Note that we create 4 flavors of smoothing for the periodic energy curve. We use low-pass filters of 20Hz, 12Hz, 8Hz and 5Hz to achieve smoothing in intervals of 50, 83, 125 and 200 ms sizes (respectively). The 20Hz smoothing is targeting segmental-size intervals (as short as 50 ms), while the 5Hz smoothing is targeting syllable-size intervals (at 200 ms). We provide 2 more smoothing stages in between those two ends of the spectrum with 8Hz and 12Hz low-pass filters.1

Use the plots in the code chunks to inspect the data and adjust the thresholds before saving the main_df data frame as a .csv table.

4) ProPer analyses: Synchrony etc.

Detect intervals and perform computations on the data (create comp_df.csv)

The codes in 4) ProPer analyses (Synchrony etc.).Rmd are designed to extract ProPer quantifiable data on F0 shape (Synchrony and ∆F0/DeltaF0), prosodic prominence (Mass) and local Speech-rate (see Cangemi et al. 2019 on Synchrony). It starts with a boundary detector to locate the intervals of interest. Then, a suite of functions are mapped to the syllabic intervals to calculate the different parameters. Finally, dense plots with superimposed data are being produced for presentation and verification before saving the comp_df data frame as a .csv table.

[Rows from a dataset]

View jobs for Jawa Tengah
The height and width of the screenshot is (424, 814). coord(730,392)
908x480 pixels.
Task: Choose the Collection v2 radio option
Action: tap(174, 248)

## Written exercise A
Using the ProPer text, decide whether each statement agrees with it: (i) the 5Hz smoothing targets syllable-size intervals; (ii) the 12Hz low-pass filter gives smoothing in 50 ms intervals; (iii) the boundary detector is applied after the functions are mapped to the syllabic intervals. Answer yes or no for each and quote the deciding words of the text.
## Written exercise B
According to the ProPer text, what does the boundary detector locate?
## Written exercise C
Proceed with the ProPer text, picking up right after its last sentence.

## Right answer A
(i) Yes: "the 5Hz smoothing is targeting syllable-size intervals (at 200 ms)"
(ii) No: "We use low-pass filters of 20Hz, 12Hz, 8Hz and 5Hz to achieve smoothing in intervals of 50, 83, 125 and 200 ms sizes (respectively)."
(iii) No: "It starts with a boundary detector to locate the intervals of interest."

## Right answer B
The intervals of interest.

## Right answer C
The automatic boundary detector is designed to locate local minima in the periodic energy curve while also taking into account information from the optional Syllable tier in a corresponding TextGrid. Manual segmentation can guide the automatic detector and help in targeting specific syllables of interest and is therefore highly recommended for ProPer analyses.

The first part of ProPer analyses (Synchrony etc.) presents adjustable presets that summarize the important variables for the boundary detection algorithm:

  • useManual: Determine whether to consider manual segmentations in the automatic boundary detection algorithm, provided they exist (choose the default, [1]). To prevent the algorithm from considering manual segmetations, regardless of whether they appear in the data, choose [2].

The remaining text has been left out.